## Arbeitsauftrag
Zieh aus den Einträgen jede Zeile heraus, in der das Wort „Souk“ vorkommt.

Einträge mit Angaben zur Position
╭──

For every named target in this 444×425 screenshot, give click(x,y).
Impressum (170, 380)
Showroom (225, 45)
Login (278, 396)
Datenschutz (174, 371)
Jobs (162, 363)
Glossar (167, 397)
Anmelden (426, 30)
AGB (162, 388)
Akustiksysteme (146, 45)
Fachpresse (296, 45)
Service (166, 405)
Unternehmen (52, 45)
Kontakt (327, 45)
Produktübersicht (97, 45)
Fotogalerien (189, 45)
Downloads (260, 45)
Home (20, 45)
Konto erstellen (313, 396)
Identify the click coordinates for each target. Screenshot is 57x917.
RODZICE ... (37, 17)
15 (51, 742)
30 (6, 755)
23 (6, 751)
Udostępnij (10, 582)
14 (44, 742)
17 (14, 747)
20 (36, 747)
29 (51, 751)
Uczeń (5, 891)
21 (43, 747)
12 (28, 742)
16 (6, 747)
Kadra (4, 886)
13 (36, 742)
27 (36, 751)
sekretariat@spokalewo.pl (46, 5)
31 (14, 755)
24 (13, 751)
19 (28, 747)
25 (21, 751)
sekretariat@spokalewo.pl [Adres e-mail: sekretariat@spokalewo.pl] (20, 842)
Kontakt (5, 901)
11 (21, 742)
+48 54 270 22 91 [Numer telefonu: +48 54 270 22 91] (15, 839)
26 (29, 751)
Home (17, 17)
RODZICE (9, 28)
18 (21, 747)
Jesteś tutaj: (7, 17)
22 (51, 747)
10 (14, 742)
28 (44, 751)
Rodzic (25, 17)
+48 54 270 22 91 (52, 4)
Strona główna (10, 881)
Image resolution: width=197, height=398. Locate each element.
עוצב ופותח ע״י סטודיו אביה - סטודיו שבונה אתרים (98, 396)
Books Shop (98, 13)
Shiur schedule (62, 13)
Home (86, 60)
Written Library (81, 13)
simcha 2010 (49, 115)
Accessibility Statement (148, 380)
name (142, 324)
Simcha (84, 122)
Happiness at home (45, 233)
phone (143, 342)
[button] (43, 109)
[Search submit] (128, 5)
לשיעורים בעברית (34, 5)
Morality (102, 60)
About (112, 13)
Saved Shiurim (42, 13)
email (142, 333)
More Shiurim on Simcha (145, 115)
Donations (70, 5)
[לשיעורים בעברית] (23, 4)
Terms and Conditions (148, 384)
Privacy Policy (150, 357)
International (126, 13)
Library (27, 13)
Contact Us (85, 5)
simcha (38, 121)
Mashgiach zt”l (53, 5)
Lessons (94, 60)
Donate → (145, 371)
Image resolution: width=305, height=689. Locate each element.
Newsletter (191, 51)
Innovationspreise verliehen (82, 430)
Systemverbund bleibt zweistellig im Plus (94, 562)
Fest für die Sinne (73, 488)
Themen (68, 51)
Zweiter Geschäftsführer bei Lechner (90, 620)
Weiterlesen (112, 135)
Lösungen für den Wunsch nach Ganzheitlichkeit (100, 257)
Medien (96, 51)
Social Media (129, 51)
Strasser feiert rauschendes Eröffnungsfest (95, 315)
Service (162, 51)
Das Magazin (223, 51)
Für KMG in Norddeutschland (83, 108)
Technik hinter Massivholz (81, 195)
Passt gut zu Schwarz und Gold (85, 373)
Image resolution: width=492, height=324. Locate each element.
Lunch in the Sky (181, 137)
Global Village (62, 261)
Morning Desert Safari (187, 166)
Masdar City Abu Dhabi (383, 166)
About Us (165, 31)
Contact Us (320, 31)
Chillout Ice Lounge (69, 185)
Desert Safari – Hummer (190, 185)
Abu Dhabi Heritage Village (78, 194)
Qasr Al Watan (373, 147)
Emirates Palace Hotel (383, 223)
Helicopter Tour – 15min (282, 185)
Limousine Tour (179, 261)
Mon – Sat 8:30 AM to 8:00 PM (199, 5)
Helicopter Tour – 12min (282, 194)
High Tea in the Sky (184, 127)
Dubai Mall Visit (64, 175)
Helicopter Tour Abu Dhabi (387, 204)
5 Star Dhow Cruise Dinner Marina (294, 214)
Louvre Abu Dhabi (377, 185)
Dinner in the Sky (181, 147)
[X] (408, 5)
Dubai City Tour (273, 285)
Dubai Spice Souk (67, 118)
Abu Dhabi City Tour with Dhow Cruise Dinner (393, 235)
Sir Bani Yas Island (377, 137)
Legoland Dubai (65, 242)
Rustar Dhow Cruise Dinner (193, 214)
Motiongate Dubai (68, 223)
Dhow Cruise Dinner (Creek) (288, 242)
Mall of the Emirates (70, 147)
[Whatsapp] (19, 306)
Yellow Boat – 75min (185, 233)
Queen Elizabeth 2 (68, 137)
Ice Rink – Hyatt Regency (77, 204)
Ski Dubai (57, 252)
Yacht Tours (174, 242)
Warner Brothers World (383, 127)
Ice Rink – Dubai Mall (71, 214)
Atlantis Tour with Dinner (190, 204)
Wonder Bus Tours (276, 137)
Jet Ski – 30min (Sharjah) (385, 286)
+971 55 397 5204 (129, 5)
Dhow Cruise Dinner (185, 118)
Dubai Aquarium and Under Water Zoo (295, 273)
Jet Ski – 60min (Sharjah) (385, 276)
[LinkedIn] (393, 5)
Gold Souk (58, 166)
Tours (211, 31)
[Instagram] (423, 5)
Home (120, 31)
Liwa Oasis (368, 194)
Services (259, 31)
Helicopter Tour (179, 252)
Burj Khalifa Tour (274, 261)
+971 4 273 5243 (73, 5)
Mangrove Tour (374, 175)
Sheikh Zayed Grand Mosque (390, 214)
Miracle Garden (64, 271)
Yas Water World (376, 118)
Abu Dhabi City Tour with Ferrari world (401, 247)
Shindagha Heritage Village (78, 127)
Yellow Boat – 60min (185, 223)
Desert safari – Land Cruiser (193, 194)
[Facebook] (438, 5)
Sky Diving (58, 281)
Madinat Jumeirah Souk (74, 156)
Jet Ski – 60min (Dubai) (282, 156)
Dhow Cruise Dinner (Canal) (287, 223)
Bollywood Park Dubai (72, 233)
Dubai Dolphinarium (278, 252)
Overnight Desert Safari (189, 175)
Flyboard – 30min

╰──

## Lösung der Aufgabe
Dubai Spice Souk (67, 118)
Gold Souk (58, 166)
Madinat Jumeirah Souk (74, 156)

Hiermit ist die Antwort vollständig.